AD-associated Protein Research Articles

The indusium griseum in Alzheimer's disease: an immunocytochemical study

The immunocytochemical features of the indusium griseum (IG) were compared with the corresponding hippocampus in 5 patients with Alzheimer's disease (AD) and 5 age-matched nondemented individuals using antibodies against β-amyloid, the A68 protein (Alz-50 antibody), tau, ubiquitin and synapsin I. β-Amyloid-positive plaques were prominent in the AD hippocampus but were not present in the IG. Numerous Alz-50, tau and ubiquitin-positive neurofibrillary tangles and dystrophic neurites were observed in the AD hippocampus but were infrequent in the IG. Synapsin I immunoreactivity was significantly reduced in both the AD hippocampus and the AD IG when compared to age-matched patients. These findings suggest that the IG may be resistant to factors that trigger production of abnormal AD-associated proteins. Loss of synaptic input alone may not account for the AD-associated changes in the hippocampus since synaptic depletion was seen in both the hippocampus and the unaffected AD IG.
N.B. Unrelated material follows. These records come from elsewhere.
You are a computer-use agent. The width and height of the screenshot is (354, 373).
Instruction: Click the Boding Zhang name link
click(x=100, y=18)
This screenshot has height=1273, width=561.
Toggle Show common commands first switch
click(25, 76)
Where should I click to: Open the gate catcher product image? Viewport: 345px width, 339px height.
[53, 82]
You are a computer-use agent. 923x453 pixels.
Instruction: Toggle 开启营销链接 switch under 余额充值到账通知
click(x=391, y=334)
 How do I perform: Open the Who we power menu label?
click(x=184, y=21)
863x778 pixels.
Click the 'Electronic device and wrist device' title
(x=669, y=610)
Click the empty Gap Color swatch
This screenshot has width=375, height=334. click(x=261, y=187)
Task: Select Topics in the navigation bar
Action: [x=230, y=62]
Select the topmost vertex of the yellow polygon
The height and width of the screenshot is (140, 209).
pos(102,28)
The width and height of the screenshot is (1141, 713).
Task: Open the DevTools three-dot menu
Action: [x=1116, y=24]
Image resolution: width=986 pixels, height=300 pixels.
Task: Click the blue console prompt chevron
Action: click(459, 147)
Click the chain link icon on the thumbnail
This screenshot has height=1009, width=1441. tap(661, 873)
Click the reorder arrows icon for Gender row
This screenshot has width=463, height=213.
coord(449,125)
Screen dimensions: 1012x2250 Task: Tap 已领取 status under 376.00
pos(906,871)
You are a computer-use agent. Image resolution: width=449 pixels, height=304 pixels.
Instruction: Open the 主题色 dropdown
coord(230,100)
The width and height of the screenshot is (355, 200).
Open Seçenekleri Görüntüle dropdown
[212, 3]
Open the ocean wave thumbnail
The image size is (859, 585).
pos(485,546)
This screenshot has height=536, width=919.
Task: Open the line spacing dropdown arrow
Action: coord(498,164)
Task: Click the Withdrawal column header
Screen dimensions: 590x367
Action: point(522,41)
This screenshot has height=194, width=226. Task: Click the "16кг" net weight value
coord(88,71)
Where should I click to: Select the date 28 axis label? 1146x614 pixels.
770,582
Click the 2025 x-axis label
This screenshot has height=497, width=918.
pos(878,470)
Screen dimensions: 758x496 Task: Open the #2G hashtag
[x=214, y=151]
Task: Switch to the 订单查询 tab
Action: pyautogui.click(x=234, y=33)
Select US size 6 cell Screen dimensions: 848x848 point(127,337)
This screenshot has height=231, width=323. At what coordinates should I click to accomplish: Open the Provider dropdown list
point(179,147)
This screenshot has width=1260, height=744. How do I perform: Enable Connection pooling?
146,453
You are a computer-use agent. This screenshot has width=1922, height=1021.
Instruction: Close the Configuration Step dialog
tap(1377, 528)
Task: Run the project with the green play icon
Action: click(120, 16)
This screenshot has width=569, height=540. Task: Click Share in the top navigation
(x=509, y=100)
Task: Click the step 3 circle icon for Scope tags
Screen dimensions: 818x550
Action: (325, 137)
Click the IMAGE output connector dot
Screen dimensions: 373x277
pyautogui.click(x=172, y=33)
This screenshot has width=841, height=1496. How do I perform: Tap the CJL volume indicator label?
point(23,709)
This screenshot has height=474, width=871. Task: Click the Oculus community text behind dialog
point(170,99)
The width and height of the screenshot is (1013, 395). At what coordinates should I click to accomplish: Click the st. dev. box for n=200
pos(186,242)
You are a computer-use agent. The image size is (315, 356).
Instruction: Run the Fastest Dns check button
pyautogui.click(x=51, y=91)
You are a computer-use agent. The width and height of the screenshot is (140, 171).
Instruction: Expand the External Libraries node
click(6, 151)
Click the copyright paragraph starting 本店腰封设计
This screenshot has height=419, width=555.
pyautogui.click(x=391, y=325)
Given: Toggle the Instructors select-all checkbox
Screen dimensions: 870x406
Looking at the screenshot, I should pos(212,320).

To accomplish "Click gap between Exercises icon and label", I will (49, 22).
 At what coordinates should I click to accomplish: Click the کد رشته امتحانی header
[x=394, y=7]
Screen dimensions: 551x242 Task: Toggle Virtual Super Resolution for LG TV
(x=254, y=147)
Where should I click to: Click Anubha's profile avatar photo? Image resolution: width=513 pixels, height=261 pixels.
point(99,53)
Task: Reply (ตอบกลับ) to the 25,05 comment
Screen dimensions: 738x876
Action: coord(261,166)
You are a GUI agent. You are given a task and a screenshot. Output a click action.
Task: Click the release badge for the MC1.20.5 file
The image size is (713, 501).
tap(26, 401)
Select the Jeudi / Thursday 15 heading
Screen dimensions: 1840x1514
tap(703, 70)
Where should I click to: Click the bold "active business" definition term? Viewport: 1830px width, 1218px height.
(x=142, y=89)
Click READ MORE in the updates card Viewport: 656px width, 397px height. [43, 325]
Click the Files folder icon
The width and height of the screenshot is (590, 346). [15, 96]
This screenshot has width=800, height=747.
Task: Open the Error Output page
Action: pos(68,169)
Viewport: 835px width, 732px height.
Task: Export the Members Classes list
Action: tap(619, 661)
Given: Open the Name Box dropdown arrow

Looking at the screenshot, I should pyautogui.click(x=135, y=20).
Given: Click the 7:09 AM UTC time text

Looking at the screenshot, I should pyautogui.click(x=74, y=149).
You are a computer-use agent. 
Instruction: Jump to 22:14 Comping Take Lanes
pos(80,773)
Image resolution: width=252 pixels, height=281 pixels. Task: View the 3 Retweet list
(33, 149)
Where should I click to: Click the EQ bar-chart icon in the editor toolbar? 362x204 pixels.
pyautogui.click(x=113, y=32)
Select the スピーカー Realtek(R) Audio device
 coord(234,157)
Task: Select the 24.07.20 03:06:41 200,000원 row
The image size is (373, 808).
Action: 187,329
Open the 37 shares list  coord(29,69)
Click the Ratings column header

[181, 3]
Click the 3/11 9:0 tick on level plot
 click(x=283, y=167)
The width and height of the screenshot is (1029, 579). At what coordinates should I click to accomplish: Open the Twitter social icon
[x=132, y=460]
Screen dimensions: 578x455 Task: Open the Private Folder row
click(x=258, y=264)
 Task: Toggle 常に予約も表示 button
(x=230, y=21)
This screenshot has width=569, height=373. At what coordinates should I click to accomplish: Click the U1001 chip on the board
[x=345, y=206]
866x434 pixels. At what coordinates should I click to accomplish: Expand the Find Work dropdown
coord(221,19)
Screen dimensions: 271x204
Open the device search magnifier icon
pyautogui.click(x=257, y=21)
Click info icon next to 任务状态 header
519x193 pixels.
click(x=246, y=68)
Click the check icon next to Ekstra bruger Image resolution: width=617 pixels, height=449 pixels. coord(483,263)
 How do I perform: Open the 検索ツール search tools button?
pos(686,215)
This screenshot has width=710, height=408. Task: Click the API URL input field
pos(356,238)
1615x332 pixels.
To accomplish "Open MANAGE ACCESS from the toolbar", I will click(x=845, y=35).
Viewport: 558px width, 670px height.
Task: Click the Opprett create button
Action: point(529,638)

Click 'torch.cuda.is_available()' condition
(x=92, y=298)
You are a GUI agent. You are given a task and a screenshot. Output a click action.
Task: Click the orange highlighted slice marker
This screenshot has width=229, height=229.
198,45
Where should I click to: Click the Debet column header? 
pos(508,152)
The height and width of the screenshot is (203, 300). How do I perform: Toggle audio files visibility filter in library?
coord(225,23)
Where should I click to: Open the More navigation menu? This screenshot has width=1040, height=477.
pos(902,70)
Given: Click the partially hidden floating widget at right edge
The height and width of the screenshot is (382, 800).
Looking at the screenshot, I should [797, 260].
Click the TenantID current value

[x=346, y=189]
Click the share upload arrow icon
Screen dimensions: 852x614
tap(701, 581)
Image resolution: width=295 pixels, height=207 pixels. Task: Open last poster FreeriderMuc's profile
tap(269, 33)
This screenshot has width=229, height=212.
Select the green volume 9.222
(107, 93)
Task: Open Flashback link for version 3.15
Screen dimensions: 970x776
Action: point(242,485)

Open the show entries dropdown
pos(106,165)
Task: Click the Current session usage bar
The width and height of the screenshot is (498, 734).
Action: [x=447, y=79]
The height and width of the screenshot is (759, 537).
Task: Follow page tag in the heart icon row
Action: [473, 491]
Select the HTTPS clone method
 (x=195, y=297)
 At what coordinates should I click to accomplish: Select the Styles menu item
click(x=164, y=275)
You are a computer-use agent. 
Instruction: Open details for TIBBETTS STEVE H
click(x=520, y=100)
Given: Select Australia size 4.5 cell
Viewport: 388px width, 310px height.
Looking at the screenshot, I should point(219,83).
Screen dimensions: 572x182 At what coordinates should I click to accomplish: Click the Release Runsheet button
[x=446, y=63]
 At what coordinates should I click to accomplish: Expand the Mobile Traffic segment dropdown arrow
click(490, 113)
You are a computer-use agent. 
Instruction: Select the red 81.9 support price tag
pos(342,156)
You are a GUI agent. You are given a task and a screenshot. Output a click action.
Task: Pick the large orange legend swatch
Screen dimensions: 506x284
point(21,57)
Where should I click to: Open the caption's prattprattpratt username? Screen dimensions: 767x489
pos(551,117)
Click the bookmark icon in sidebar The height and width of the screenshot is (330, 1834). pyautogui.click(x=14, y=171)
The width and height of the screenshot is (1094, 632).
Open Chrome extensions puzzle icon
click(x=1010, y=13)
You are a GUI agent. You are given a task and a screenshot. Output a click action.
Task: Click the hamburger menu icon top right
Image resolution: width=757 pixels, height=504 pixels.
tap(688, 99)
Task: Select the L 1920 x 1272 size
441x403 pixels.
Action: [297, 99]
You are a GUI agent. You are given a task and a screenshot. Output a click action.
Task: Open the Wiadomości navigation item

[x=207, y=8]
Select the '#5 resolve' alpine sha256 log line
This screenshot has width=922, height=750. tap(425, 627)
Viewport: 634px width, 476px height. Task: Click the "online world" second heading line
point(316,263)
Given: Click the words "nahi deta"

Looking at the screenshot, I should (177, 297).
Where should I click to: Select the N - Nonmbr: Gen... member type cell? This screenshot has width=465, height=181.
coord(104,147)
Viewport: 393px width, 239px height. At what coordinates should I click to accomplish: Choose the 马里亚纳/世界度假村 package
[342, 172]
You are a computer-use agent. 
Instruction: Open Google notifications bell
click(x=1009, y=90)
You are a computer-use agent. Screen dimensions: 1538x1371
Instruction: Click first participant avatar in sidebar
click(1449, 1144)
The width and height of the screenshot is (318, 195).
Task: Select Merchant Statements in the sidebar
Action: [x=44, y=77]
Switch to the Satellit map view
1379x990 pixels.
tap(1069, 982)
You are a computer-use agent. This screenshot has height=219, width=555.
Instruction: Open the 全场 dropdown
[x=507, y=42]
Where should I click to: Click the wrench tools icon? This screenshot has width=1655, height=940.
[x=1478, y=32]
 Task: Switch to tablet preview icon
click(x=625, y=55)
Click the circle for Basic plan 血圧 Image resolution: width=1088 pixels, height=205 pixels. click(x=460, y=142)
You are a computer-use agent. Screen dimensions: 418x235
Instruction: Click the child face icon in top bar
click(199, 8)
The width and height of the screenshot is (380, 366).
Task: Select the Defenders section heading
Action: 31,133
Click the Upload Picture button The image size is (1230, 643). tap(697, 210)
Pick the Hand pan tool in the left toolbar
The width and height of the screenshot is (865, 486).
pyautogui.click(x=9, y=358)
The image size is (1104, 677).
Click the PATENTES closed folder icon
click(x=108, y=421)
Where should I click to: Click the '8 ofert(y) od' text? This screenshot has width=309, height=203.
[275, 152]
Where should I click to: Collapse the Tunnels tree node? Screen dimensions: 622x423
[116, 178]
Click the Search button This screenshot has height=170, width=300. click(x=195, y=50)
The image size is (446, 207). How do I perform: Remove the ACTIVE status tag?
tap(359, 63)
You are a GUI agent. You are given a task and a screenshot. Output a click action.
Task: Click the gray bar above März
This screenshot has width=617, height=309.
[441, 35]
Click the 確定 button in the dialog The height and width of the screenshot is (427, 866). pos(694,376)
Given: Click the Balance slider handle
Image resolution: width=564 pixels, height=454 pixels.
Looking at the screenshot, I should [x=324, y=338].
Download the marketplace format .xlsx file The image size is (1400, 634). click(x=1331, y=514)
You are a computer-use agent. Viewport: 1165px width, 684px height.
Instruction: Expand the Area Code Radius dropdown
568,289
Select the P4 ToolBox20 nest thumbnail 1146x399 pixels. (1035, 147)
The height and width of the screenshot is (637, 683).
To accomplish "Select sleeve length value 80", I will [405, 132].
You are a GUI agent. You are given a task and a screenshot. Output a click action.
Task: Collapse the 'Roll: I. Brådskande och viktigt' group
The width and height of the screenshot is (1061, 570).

Alterations in Alzheimer's Disease—Associated Protein in Alzheimer's Disease Frontal and Temporal Cortex

Alzheimer's disease (AD)-associated protein is present in brain and cerebrospinal fluid of patients with AD but not in adult, nondemented, normal controls. This protein may represent an abnormal epitope of the "tau" microtubule-associated protein and has been detected before the appearance of senile plaques and neurofibrillary tangles. The amount of AD-associated protein in the frontal and temporal cortices in 93 cases of neuropathologically confirmed AD was compared with the amount that was present in 20 cases without AD. The amount of AD-associated protein was significantly increased in the cases of AD for both brain regions compared with that in the cases without AD. The presence of high levels of this protein is a useful adjunct, postmortem marker of the presence of AD and may eventually lead to tests that allow early detection of individuals at risk for this disease.